◆ Stored data
:::::

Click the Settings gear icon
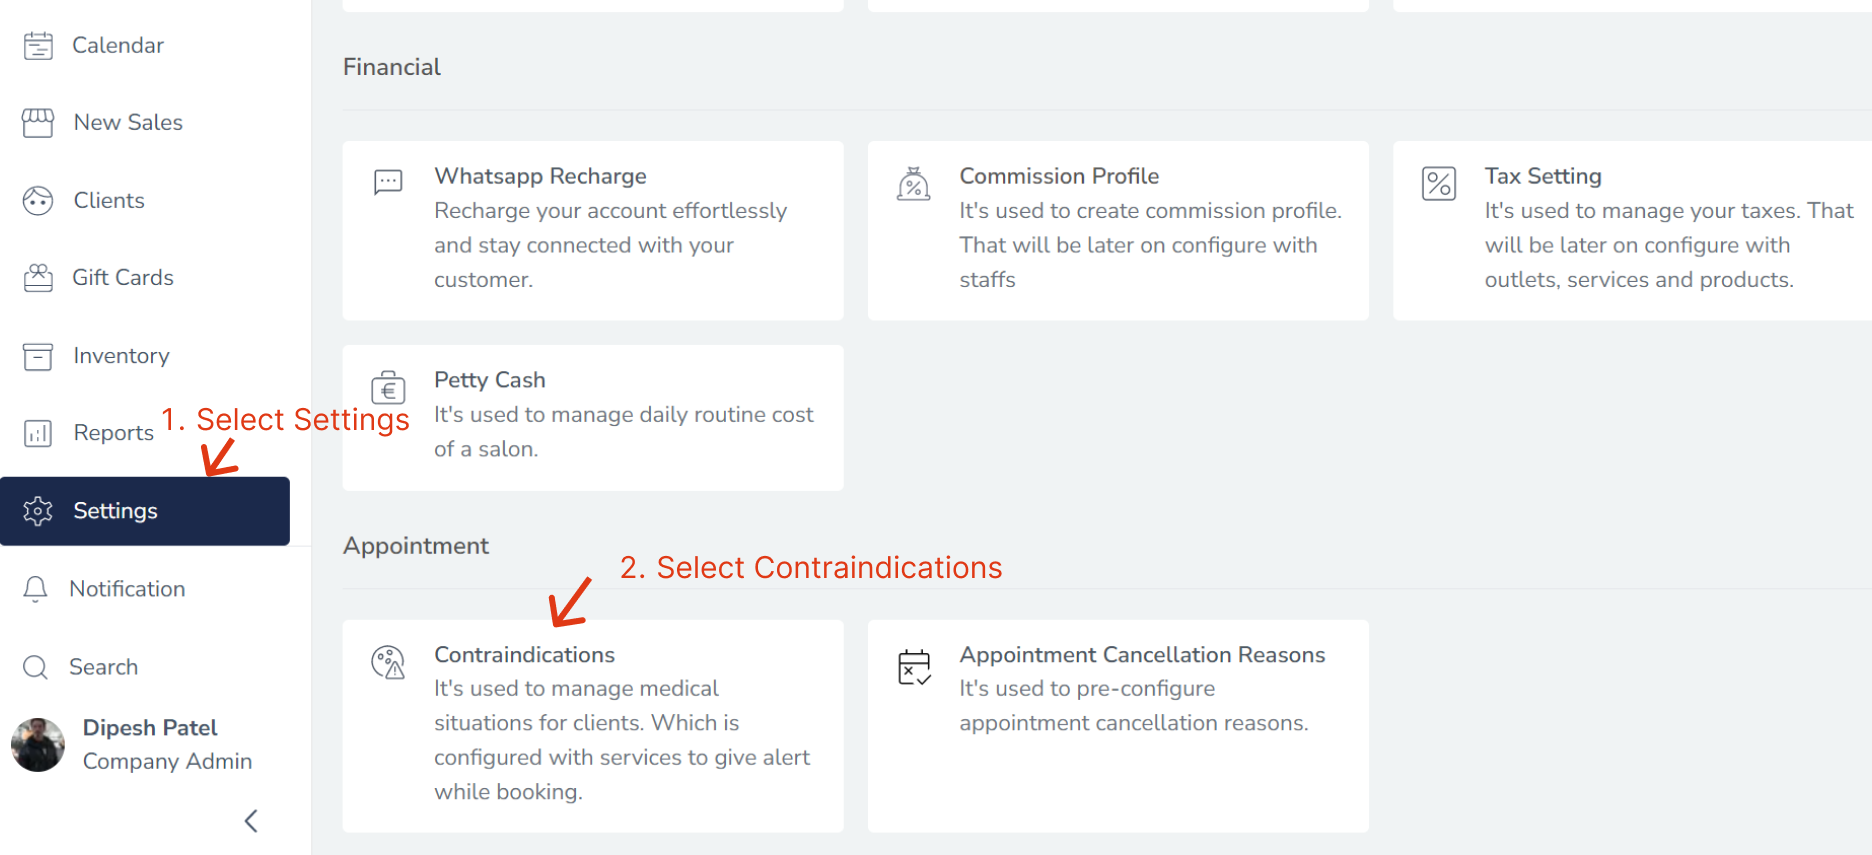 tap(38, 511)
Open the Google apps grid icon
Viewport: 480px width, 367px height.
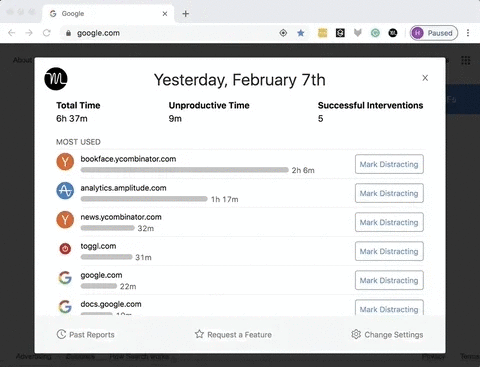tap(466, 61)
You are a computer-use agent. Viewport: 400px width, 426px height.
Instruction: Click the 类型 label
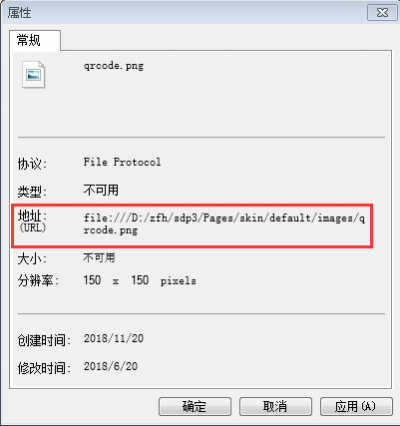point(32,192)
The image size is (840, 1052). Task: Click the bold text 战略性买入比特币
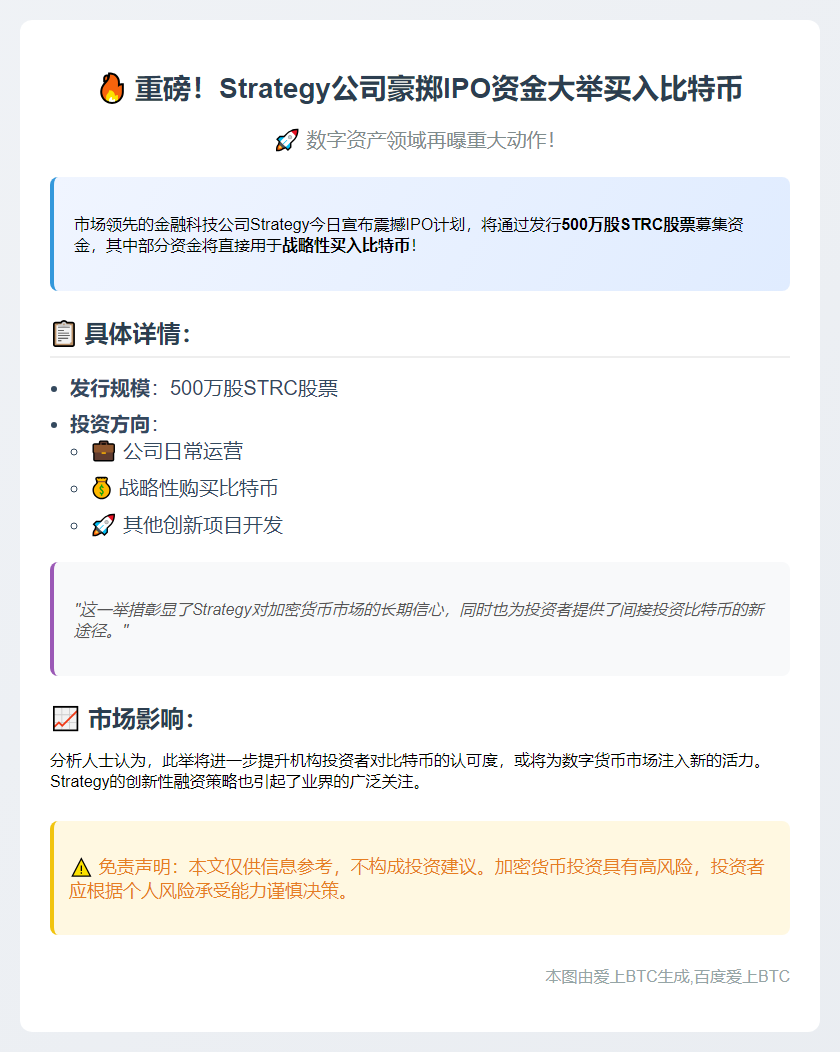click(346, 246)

:::::

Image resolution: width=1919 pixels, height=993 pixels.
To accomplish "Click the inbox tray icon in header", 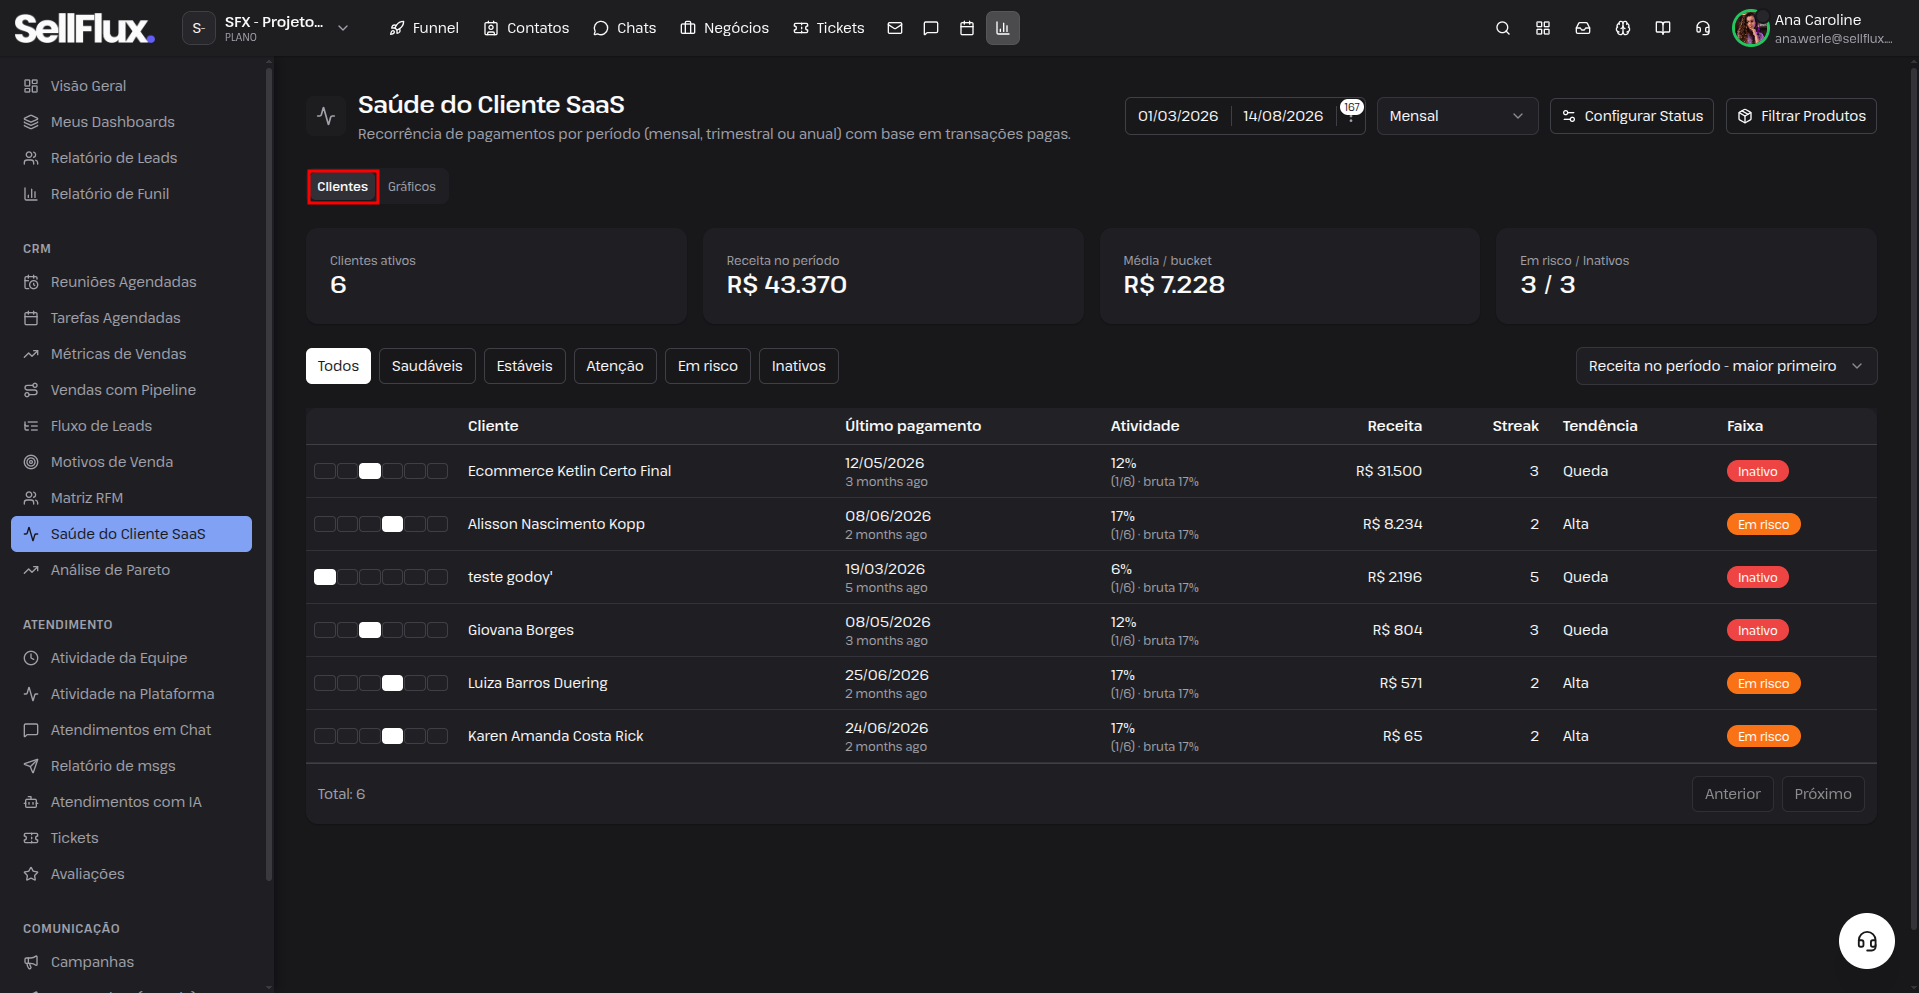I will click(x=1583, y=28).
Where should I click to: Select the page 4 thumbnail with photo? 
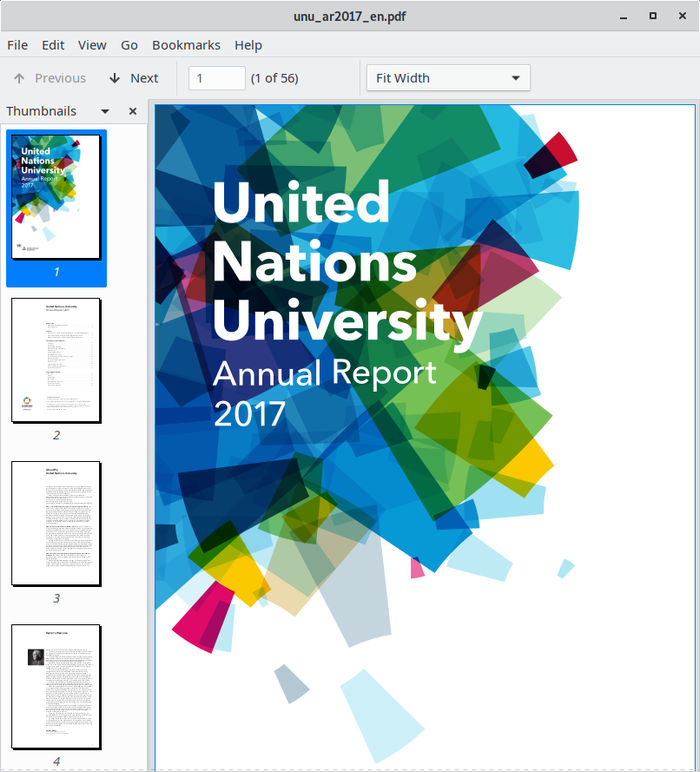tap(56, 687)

:::::

◆ Aim of the task
Repeat the records from the line with "Click the Settings gear icon" to the line with "click(346, 246)", word for word, leaving out the pictures.

◆ Output below
Click the Settings gear icon
 tap(38, 511)
Open the Google apps grid icon
Viewport: 480px width, 367px height.
tap(466, 61)
You are a computer-use agent. Viewport: 400px width, 426px height.
Instruction: Click the 类型 label
point(32,192)
The image size is (840, 1052). Task: Click the bold text 战略性买入比特币
click(346, 246)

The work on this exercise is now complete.